Flash Fact: Breathing your last in Oregon can be costly

Oregon Transformation

The federal death tax rate in this country is currently 35%.  There are 22 states that impose an additional tax on top of the federal rate with a state death tax, including Oregon.

So, for the folks who qualify for this death tax, what is the tax penalty for dying in the state of Oregon?  Nearly half of a lifetime’s savings.

This table shows combined federal and state death tax rates, according to the Wall Street Journal, for all 22 states:

State (w/rank) Rate % State (w/rank) Rate %
1 New Jersey 54.1 6 Kentucky 45.4
2 Maryland 50.9 6 Illinois 45.4
3 Indiana 48 6 Hawaii 45.4
4 Washington 47.4 6 Minnesota 45.4
5 Nebraska 46.7 6 Massachusetts 45.4
6 Delaware 45.4 6 Maine 45.4
6 Oregon 45.4 7 Iowa 44.8
6 North Carolina 45.4 7 Pennsylvania 44.8
6 New York 45.4 8 Connecticut 42.8
6 Rhode Island 45.4 9 Tennessee 41.2
6 Vermont 45.4 10 Ohio 39.6


Oregon has the sixth highest combined death tax rate in the country.

Why is this significant?  A 2008 study by the Connecticut Department of Revenue Services found that:
“… the states without an estate [death] tax produced twice as many jobs from 2004-07 and had a growth rate 50% faster than those with estate taxes.”

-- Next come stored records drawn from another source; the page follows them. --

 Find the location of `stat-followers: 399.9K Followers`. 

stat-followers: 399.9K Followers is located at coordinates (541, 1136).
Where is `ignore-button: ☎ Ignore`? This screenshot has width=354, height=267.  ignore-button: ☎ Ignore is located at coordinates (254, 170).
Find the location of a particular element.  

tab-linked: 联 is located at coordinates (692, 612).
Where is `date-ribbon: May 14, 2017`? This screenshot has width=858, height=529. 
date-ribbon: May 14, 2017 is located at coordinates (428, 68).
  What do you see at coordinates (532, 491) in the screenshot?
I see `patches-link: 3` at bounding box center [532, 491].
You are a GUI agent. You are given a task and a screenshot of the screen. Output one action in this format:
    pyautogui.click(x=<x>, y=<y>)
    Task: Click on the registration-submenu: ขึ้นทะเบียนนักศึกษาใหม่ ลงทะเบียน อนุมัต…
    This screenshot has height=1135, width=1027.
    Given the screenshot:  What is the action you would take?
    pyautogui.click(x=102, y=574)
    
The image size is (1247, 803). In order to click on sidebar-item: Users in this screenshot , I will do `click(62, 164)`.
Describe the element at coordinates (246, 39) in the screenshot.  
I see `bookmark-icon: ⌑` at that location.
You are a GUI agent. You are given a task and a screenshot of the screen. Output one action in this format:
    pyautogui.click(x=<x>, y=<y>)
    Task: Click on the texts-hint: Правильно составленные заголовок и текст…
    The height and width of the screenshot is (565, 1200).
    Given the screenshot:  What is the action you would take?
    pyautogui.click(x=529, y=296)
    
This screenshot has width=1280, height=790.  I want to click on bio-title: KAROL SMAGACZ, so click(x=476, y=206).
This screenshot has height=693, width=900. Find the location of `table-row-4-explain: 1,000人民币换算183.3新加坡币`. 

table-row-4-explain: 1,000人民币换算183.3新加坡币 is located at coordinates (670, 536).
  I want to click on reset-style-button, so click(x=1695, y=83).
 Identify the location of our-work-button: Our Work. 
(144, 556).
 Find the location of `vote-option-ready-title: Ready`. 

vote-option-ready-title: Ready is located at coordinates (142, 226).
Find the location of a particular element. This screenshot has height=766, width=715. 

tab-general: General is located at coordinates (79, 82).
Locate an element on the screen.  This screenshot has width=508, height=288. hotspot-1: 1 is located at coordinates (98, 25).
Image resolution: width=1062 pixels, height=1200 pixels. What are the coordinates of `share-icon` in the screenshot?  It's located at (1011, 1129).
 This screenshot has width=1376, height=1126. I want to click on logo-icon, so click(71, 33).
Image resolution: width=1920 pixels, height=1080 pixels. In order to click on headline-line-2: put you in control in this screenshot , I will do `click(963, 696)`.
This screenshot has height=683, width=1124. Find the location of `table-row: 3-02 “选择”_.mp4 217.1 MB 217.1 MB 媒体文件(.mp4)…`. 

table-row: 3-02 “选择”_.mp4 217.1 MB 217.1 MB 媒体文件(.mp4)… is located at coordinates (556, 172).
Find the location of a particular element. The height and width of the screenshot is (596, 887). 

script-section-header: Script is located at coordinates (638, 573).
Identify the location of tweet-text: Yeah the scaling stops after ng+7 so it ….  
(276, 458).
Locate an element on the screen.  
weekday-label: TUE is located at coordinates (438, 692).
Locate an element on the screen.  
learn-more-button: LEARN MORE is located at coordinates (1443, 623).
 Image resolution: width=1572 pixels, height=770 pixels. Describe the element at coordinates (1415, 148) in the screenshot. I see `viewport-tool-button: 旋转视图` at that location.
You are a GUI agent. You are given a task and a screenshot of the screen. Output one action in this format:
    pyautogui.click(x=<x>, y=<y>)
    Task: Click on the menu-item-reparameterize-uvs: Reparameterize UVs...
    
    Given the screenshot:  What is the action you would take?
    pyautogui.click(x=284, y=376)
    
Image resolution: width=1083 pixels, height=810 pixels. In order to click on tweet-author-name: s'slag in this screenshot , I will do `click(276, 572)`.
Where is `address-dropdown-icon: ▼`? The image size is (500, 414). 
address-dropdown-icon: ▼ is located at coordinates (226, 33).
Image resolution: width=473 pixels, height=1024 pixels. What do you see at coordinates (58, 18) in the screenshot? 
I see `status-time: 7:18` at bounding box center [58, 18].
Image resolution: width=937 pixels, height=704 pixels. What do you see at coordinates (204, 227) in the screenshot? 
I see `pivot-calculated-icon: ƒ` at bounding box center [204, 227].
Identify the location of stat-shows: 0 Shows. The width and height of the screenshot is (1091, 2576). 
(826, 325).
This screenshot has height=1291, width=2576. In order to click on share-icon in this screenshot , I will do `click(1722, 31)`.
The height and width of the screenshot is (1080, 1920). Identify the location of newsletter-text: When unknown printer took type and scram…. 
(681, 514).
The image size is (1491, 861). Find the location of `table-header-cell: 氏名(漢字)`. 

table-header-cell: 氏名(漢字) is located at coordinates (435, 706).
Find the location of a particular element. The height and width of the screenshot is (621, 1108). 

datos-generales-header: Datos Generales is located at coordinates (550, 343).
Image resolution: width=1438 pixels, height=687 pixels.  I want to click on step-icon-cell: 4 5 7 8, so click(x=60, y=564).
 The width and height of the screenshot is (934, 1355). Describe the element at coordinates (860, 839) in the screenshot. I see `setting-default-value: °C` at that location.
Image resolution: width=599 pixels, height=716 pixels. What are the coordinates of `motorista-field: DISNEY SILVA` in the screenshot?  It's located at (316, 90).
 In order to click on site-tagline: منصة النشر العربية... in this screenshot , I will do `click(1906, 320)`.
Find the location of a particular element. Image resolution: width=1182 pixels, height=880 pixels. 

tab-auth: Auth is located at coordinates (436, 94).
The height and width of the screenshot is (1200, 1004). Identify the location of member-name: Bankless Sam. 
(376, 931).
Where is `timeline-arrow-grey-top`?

The “folks” that qualify for the death tax penalty in Oregon are mostly family business owners, ranchers, farmers and retirees.

It’s nearly impossible for a family business, family farm or ranch to survive for the next generation when the tax collector takes a 45% cut.

The logical decision would be to move to a state that doesn’t have a death tax.  Those states are welcoming the businesses, the jobs, and the competitive advantage.